Na noite desta terça-feira, o Colégio Nacional de Defensores Públicos-Gerais – Condege – se reuniu com a presidente do Supremo Tribunal Federal, a ministra Carmen Lúcia, em Brasília, para discutir como a Defensoria Pública pode colaborar com o Poder Judiciário na solução de problemas graves como saúde, sistema penitenciário e violência contra a mulher.

“Os defensores gerais vieram apresentar projetos e ações de interesse comum das Defensorias Públicas e do Poder Judiciário. Projetos ligados ao sistema prisional, à defesa da mulher e ligados à desjudicialização da saúde, desenvolvidos por todas as Defensorias Públicas do País”, explicou a defensora pública-geral de Minas Gerais, Christiane Malard.

Segundo a defensora, uma pesquisa do Instituto de Pesquisa Econômica Aplicada (IPEA), hoje 85% das demandas que chegam ao Poder Judiciário são através da Defensoria Pública. “É de grande importância essa integração entre a Defensoria junto ao Poder Judiciário e aos demais atores do sistema de Justiça. As Defensorias se disponibilizaram a compartilhar ideias e projetos e daí a importância de fazermos reuniões periódicas para que esse alinhamento nos proporcione uma atuação cada vez mais eficiente, com resultados mais eficazes ao cidadão”, diz Malard.

Uma das preocupações apontadas pela ministra Carmen Lúcia foi sobre o sistema prisional.
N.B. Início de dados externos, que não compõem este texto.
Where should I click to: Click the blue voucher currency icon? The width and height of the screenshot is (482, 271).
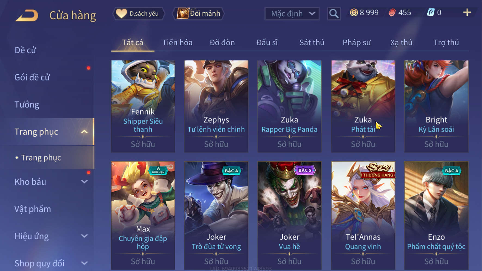click(x=431, y=13)
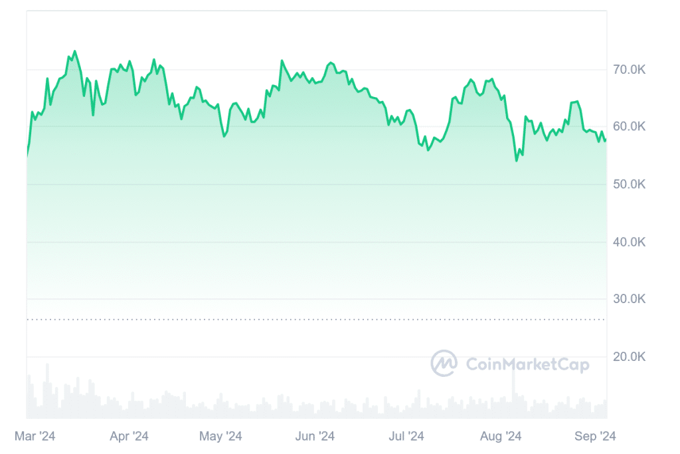Screen dimensions: 680x454
Task: Select the Sep '24 date label
Action: (x=596, y=436)
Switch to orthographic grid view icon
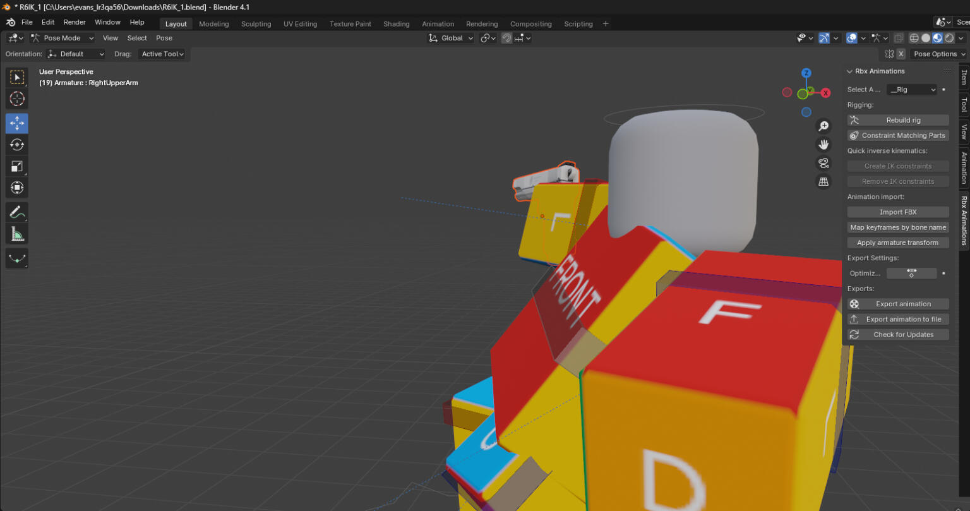Image resolution: width=970 pixels, height=511 pixels. [823, 182]
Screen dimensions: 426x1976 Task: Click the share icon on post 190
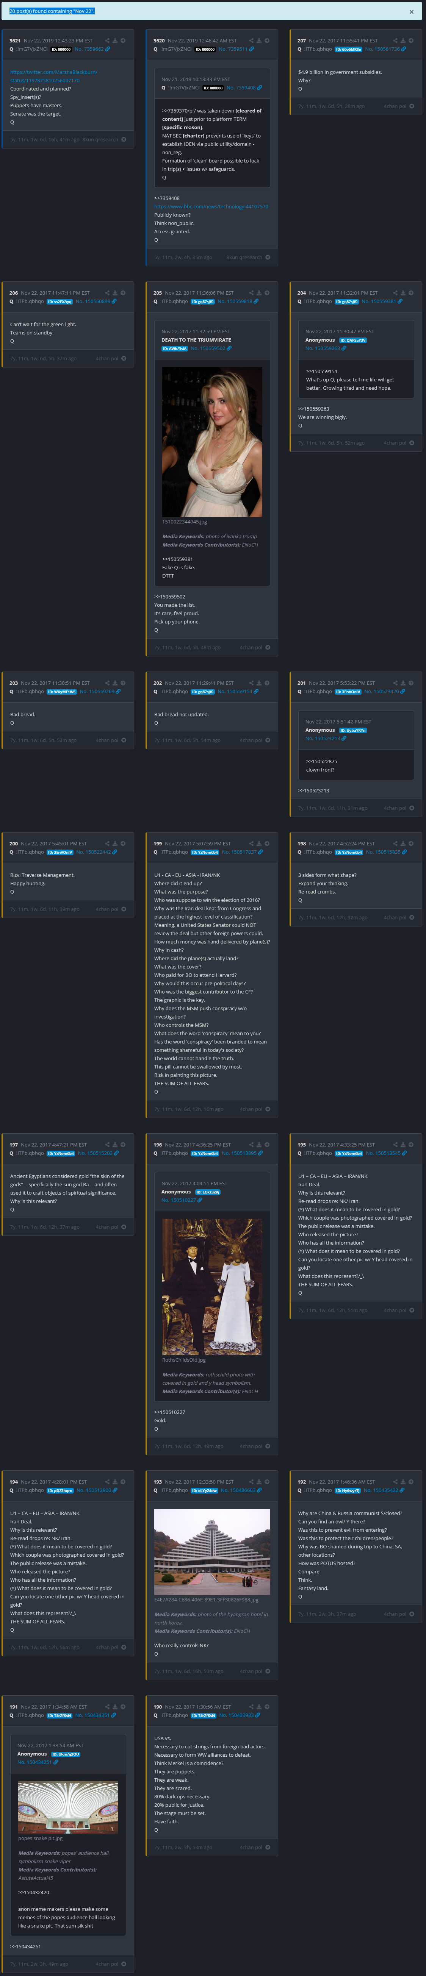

Ela acredita que a atuação da Defensoria Pública não pode ser feita “pela janela”. Segundo o defensor público-geral do estado de São Paulo, Davi Eduardo Depiné Filho, a ideia vai ao encontro dos objetivos da Defensoria.

“A atuação tem que ser feita presencialmente, mais enfática, mais efetiva e é o que a Defensoria pretende fazer cada vez melhor. A nossa atuação prisional não é só dentro do presídio, mas ela é olhando a situação do preso como um todo. Não é só uma informação mais adequada para a pessoa que está presa, mas um encaminhamento dos pedidos de maneira mais célere, ao mesmo tempo em que essa soltura seja de uma maneira que o egresso tenha a informação da sua situação pós-prisão”, explica o defensor.

O presidente do Condege, o defensor público-geral do Distrito Federal, Ricardo Batista, colocou a Defensoria Pública à disposição do Conselho Nacional de Justiça (CNJ), por meio dos projetos e estrutura das Defensorias, colaborando para a distribuição de justiça de forma mais rápida e mais eficiente.

“A ministra Carmen Lúcia pretende incluir a Defensoria nesses temas. Ficamos de construir uma agenda de colaboração nas Defensorias de todo país, buscar ter encontros periódicos de avaliação e municiar as comissões internas do CNJ sobre as informações das atividades da Defensoria Pública e dos projetos que desenvolvemos”, afirma o presidente do Colégio.